<<<<
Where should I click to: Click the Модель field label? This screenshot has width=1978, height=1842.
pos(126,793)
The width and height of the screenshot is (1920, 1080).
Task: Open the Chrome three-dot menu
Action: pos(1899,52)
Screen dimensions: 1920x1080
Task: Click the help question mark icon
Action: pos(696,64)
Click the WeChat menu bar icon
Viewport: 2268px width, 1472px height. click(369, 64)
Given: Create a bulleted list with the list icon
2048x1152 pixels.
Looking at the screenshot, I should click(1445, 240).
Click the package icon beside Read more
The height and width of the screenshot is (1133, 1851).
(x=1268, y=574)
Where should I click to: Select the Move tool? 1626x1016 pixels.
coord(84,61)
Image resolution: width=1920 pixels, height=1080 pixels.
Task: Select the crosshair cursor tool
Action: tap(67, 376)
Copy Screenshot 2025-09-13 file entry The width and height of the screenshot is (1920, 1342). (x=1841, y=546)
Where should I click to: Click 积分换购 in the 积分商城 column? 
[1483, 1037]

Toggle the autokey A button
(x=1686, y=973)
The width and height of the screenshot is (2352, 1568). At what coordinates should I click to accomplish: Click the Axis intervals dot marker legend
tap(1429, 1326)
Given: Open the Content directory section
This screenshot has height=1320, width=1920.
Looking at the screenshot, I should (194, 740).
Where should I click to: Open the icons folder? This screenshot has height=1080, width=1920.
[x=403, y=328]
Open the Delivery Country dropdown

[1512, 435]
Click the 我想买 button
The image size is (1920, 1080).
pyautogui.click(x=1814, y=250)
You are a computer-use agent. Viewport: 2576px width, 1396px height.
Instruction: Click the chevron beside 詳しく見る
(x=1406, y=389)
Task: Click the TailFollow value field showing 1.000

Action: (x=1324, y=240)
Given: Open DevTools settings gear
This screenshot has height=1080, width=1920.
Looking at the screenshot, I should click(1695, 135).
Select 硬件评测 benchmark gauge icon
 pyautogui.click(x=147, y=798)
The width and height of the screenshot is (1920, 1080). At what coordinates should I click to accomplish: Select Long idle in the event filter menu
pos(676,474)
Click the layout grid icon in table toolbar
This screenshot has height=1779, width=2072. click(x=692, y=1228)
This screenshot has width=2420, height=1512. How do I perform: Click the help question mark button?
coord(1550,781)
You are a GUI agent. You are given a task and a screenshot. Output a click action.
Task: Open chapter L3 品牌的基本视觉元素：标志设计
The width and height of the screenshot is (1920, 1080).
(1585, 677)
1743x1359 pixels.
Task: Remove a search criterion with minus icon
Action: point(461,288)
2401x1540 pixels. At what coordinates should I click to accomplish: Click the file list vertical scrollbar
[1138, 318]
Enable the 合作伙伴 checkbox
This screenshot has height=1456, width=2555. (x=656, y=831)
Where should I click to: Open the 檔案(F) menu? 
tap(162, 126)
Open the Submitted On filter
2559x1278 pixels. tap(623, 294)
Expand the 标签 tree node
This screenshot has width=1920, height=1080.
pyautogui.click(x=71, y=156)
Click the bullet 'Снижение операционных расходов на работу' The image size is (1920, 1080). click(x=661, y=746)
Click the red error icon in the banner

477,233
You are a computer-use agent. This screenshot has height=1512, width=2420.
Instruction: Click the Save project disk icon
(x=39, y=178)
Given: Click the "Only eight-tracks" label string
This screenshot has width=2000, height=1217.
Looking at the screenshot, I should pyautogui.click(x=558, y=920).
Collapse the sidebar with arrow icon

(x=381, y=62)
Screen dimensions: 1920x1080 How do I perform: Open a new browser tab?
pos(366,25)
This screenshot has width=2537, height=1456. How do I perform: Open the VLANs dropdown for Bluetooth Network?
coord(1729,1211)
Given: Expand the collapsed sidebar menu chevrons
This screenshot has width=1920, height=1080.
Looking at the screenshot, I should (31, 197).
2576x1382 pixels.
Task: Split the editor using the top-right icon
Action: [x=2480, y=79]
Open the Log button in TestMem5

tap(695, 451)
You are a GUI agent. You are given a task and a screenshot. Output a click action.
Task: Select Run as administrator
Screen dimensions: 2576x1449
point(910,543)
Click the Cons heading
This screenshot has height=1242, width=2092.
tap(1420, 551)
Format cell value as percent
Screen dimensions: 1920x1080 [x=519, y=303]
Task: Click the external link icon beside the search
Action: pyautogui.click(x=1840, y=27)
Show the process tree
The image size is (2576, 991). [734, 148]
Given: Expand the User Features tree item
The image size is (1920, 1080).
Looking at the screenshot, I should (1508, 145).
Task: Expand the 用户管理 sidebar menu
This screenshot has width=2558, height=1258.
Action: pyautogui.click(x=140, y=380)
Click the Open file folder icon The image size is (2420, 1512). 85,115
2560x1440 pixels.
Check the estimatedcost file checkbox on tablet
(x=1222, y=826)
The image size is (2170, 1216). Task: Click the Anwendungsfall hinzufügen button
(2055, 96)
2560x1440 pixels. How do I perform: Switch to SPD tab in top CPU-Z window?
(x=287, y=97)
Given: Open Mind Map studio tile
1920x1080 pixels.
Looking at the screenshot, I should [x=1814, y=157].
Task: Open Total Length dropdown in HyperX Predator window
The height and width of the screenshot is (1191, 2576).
>>>>
### Requirement
Go through the listing above and reproduce all of it exactly.

### Solution
Where should I click to: Click the Модель field label? This screenshot has width=1978, height=1842.
pos(126,793)
The width and height of the screenshot is (1920, 1080).
Task: Open the Chrome three-dot menu
Action: pos(1899,52)
Screen dimensions: 1920x1080
Task: Click the help question mark icon
Action: pos(696,64)
Click the WeChat menu bar icon
Viewport: 2268px width, 1472px height. click(369, 64)
Given: Create a bulleted list with the list icon
2048x1152 pixels.
Looking at the screenshot, I should click(1445, 240).
Click the package icon beside Read more
The height and width of the screenshot is (1133, 1851).
(x=1268, y=574)
Where should I click to: Select the Move tool? 1626x1016 pixels.
coord(84,61)
Image resolution: width=1920 pixels, height=1080 pixels.
Task: Select the crosshair cursor tool
Action: tap(67, 376)
Copy Screenshot 2025-09-13 file entry The width and height of the screenshot is (1920, 1342). (x=1841, y=546)
Where should I click to: Click 积分换购 in the 积分商城 column? 
[1483, 1037]

Toggle the autokey A button
(x=1686, y=973)
The width and height of the screenshot is (2352, 1568). At what coordinates should I click to accomplish: Click the Axis intervals dot marker legend
tap(1429, 1326)
Given: Open the Content directory section
This screenshot has height=1320, width=1920.
Looking at the screenshot, I should (194, 740).
Where should I click to: Open the icons folder? This screenshot has height=1080, width=1920.
[x=403, y=328]
Open the Delivery Country dropdown

[1512, 435]
Click the 我想买 button
The image size is (1920, 1080).
pyautogui.click(x=1814, y=250)
You are a computer-use agent. Viewport: 2576px width, 1396px height.
Instruction: Click the chevron beside 詳しく見る
(x=1406, y=389)
Task: Click the TailFollow value field showing 1.000

Action: (x=1324, y=240)
Given: Open DevTools settings gear
This screenshot has height=1080, width=1920.
Looking at the screenshot, I should click(1695, 135).
Select 硬件评测 benchmark gauge icon
 pyautogui.click(x=147, y=798)
The width and height of the screenshot is (1920, 1080). At what coordinates should I click to accomplish: Select Long idle in the event filter menu
pos(676,474)
Click the layout grid icon in table toolbar
This screenshot has height=1779, width=2072. click(x=692, y=1228)
This screenshot has width=2420, height=1512. How do I perform: Click the help question mark button?
coord(1550,781)
You are a GUI agent. You are given a task and a screenshot. Output a click action.
Task: Open chapter L3 品牌的基本视觉元素：标志设计
The width and height of the screenshot is (1920, 1080).
(1585, 677)
1743x1359 pixels.
Task: Remove a search criterion with minus icon
Action: point(461,288)
2401x1540 pixels. At what coordinates should I click to accomplish: Click the file list vertical scrollbar
[1138, 318]
Enable the 合作伙伴 checkbox
This screenshot has height=1456, width=2555. (x=656, y=831)
Where should I click to: Open the 檔案(F) menu? 
tap(162, 126)
Open the Submitted On filter
2559x1278 pixels. tap(623, 294)
Expand the 标签 tree node
This screenshot has width=1920, height=1080.
pyautogui.click(x=71, y=156)
Click the bullet 'Снижение операционных расходов на работу' The image size is (1920, 1080). click(x=661, y=746)
Click the red error icon in the banner

477,233
You are a computer-use agent. This screenshot has height=1512, width=2420.
Instruction: Click the Save project disk icon
(x=39, y=178)
Given: Click the "Only eight-tracks" label string
This screenshot has width=2000, height=1217.
Looking at the screenshot, I should pyautogui.click(x=558, y=920).
Collapse the sidebar with arrow icon

(x=381, y=62)
Screen dimensions: 1920x1080 How do I perform: Open a new browser tab?
pos(366,25)
This screenshot has width=2537, height=1456. How do I perform: Open the VLANs dropdown for Bluetooth Network?
coord(1729,1211)
Given: Expand the collapsed sidebar menu chevrons
This screenshot has width=1920, height=1080.
Looking at the screenshot, I should (31, 197).
2576x1382 pixels.
Task: Split the editor using the top-right icon
Action: [x=2480, y=79]
Open the Log button in TestMem5

tap(695, 451)
You are a GUI agent. You are given a task and a screenshot. Output a click action.
Task: Select Run as administrator
Screen dimensions: 2576x1449
point(910,543)
Click the Cons heading
This screenshot has height=1242, width=2092.
tap(1420, 551)
Format cell value as percent
Screen dimensions: 1920x1080 [x=519, y=303]
Task: Click the external link icon beside the search
Action: pyautogui.click(x=1840, y=27)
Show the process tree
The image size is (2576, 991). [734, 148]
Given: Expand the User Features tree item
The image size is (1920, 1080).
Looking at the screenshot, I should (1508, 145).
Task: Expand the 用户管理 sidebar menu
This screenshot has width=2558, height=1258.
Action: pyautogui.click(x=140, y=380)
Click the Open file folder icon The image size is (2420, 1512). 85,115
2560x1440 pixels.
Check the estimatedcost file checkbox on tablet
(x=1222, y=826)
The image size is (2170, 1216). Task: Click the Anwendungsfall hinzufügen button
(2055, 96)
2560x1440 pixels. How do I perform: Switch to SPD tab in top CPU-Z window?
(x=287, y=97)
Given: Open Mind Map studio tile
1920x1080 pixels.
Looking at the screenshot, I should [x=1814, y=157].
Task: Open Total Length dropdown in HyperX Predator window
The height and width of the screenshot is (1191, 2576).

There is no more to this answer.